'My secret? Stay away from Halloween candy.'
Add a humorous touch to your space with a cavity warrior pillow—comforting and funny, it’s perfect for those who take pride in their oral health wins.
'My secret? Stay away from Halloween candy.'
'Two cavities, that's not so bad. But I only have three teeth'
"Our war is against cancer."
"I did the best dental health poster in the class. I just hope Mr. Tooth Decay doesn't hold a grudge."
Express Barber Chair for Chemo Patients
Another day at work would be one too many...
'No, Mr. Simmons, your MR images aren't in yet. We have older equipment, which takes a little longer to process.'
'Parsloe, your desk is blocking the corporate food chain.'
You're next, Mr. Kimble - right after his apple danish.

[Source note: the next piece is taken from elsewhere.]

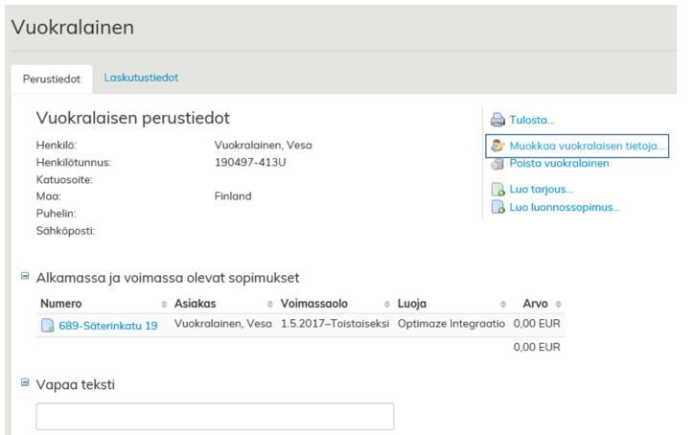Collapse the Vapaa teksti section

"Our Rupert has swopped his gaming console for bagpipes...it gets us out of the house more often."
PROBLEM AREAS
Work Slave
'On your marks. Get set. Go!' - 'Come on! Keep going! You can do it!' - 'Yay! You're 8 hours closer to the grave!' - 'Oh, God.'
"This is not what I meant when I said you needed to practice your play fighting..."
"Of course I have a life. Not one worth living, mind you."
'Sorry the doctor is running behind. You can keep today's appointment or I can fit you in tomorrow...whichever comes first.'
Say balls to testicular cancer, remember to check your crown jewels regularly.
'Welcome aboard, Bob. Your job is to figure out what the hell happened here.'
"Let's take it again from the top...but this time with more fillings."
"The quicksand was corporate's idea. I wanted to fire you for going over my head. They wanted to send a message."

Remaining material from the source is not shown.